## FRAGMENTO
┄┄┄┄┄┄
En su artículo, Caroline Mayer cita al profesor David Shi, de la Universidad Furman de Carolina del Sur: «Esperar se ha convertido en una circunstancia intolerable». Shi ha apodado como «síndrome de la aceleración» a este nuevo estado de ánimo de los estadounidenses. Yo hablaría más precisamente del «síndrome de la impaciencia». Max Weber había elegido la postergación de la gratificación como la virtud suprema de los pioneros del capitalismo moderno y como la fuente primera de su asombroso éxito. El tiempo ha llegado a ser un recurso (quizá el último) cuyo gasto se considera unánimemente abominable, injustificable e intolerable; en realidad, un desaire y una bofetada a la dignidad humana, una violación a los derechos humanos.
En nuestros días, toda demora, dilación o espera se ha transformado en un estigma de inferioridad. El drama de la jerarquía del poder se representa diariamente (con un cuerpo de secretarias cumpliendo el papel de directores de escena) en innumerables salas de espera en donde se pide a algunas personas (inferiores) que «tomen asiento» y continúen esperando hasta que otras (superiores) estén libres «para recibirlo a usted ahora». El emblema de privilegio (tal vez uno de los más poderosos factores de estratificación) es el acceso a los atajos, a los medios que permiten alcanzar la gratificación instantáneamente. La posición de cada uno en la escala jerárquica se mide por la capacidad (o la ineptitud) para reducir o hacer desaparecer por completo el espacio de tiempo que separa el deseo de su satisfacción. El ascenso en la jerarquía social se mide por la creciente habilidad para obtener lo que uno quiere (sea lo que fuere eso que uno quiere) ahora, sin demora.
┄┄┄┄┄┄
## MATERIAL PROPORCIONADO
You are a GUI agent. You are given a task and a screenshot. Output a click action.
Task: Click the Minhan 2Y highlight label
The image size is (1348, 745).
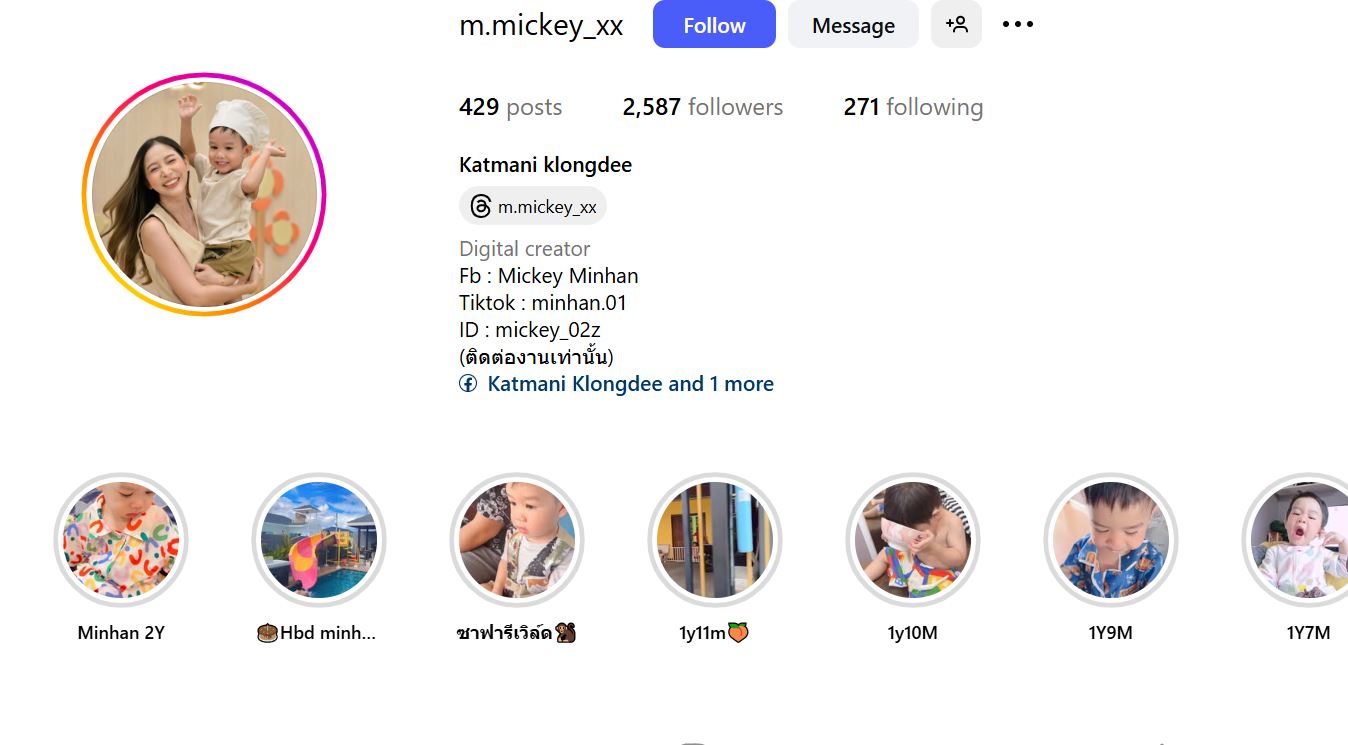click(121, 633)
┄┄┄┄┄┄
## LA TAREA
Según el fragmento sobre la impaciencia, ¿qué eligió Max Weber como la virtud suprema de los pioneros del capitalismo moderno?

## RESPUESTA
La postergación de la gratificación.